18. Ranger
Chapter 18
Ranger
Miles turned away from me, walking towards the only door of my cell. He didn’t look back as his hand turned the knob and he stepped through it. I screamed after him. “Don’t leave! Please, Miles! Please…don’t leave.” My throat was sore. Hoarse from the number of times I yelled his name.
Then Callie Rose appeared. Looking the same as she did the day I was sent away. Her long black hair in soft curls framing her face—our mother’s face.
“You did this,” she whispered. Her voice sounded like it was far, far away.
“I’m sorry,” I cried. “I’ll do better. I promise, Cal.”
Her eyes were vacant. Like what I’d done had robbed her of all the joy she had left. It was my fault. Everything was my fault. She’d already lost so much in life. First, our father. Then, our mother. Now, by my own stupid actions, she was alone again.

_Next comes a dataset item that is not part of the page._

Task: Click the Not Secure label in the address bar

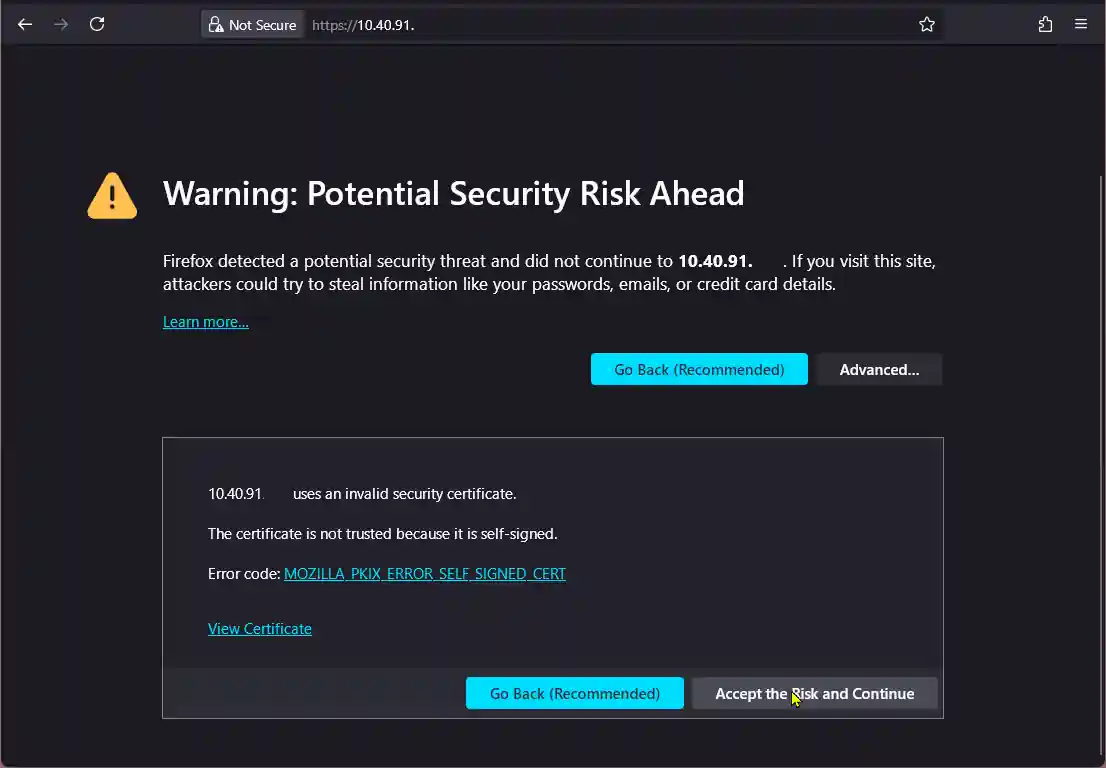Action: 262,25
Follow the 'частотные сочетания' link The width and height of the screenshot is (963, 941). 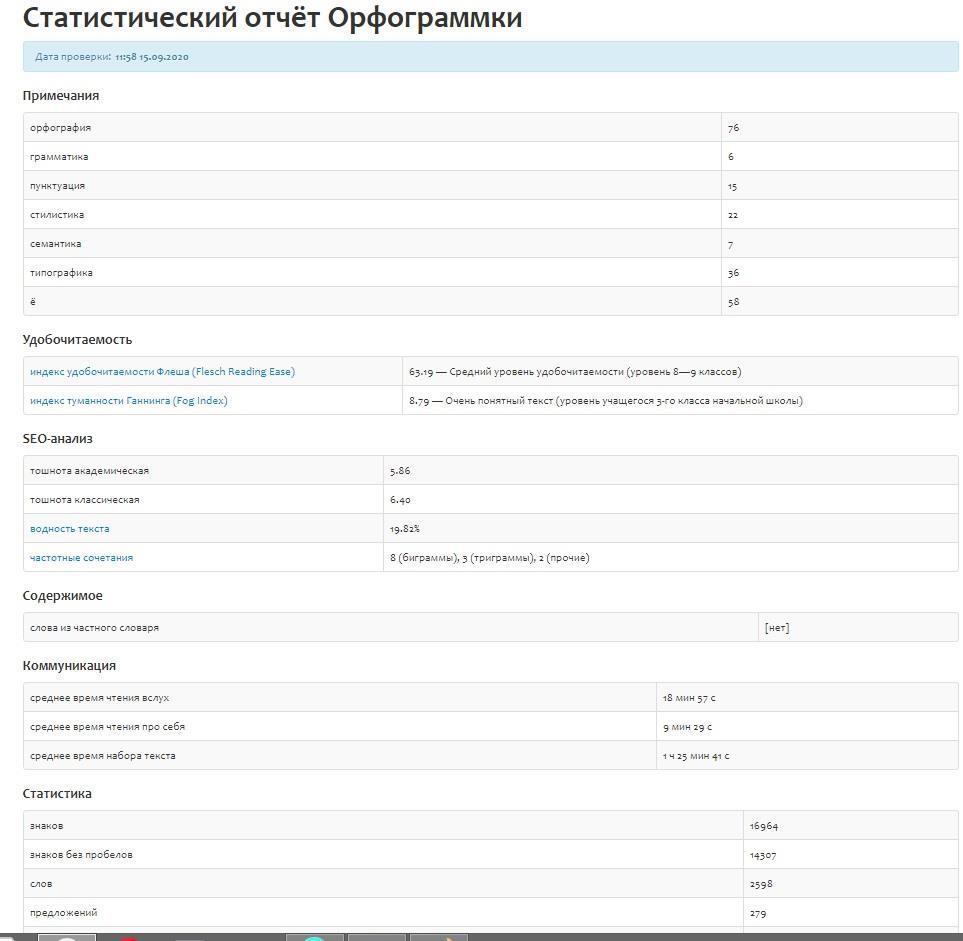tap(81, 558)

There was something eerie about the way she was looking at me as I called out her name. Begging her to stay with me.
Her head tilted to the side slightly as if she was assessing me. “You’re going to be alone in here forever because of what you did. You ruined us. You ruined the only family I had left.” Black tears rolled down her face before her body started to lose its opaqueness.
I leaped for her, trying to keep her with me. I didn’t want to be alone. I didn’t want her to suffer anymore. By the time I reached her, she was already gone. Her body turned into a swirl of mist around me.
The door Miles had walked through shimmered away and I was left in a dark gray box made of cold stone walls.
Alone . I was completely alone. Hurtling toward the wall, I led with my shoulder. I slammed into it and crumpled into a heap on the ground, my shoulder splintering with pain.
“No!” I screamed, again and again. Until finally, the walls started moving toward me.
“You’ll die here.” Callie Rose’s voice echoed against the walls.
I squeezed my eyes shut, curling myself into a ball like I’d done when we found out our father had died.
“No,” I whispered this time. And the walls swallowed me whole.
“Agh!” I jolted forward. Breaths heavy. My heart banging against my chest like a war drum. My fists were tangled in sweat-sodden sheets as I slowly oriented myself to my bedroom.
My breaths were ragged. I tried to slow them down. One breath in. One breath out. Over and over again.
Home , I told myself.
I was home and I wasn’t in jail anymore. I’d gotten out. My sister was here and I had Miles too. I was okay.
“Fuck.” I scraped a hand over my face before I untangled my legs from the sheets and slipped out of bed.
Moonlight spilled across the wood floor. I looked through the window and guessed it was probably around one o’clock in the morning by the location of the moon.
It had been a while since a nightmare haunted my sleep. When I first got out, it was almost a nightly occurrence. Wrenching myself free from that cell had been hard enough in real life. It was even harder in my dreams when I was confronted with my worst fears.
I switched my boxer shorts for another pair and tugged on some sweatpants and a sweatshirt before heading out to the back deck.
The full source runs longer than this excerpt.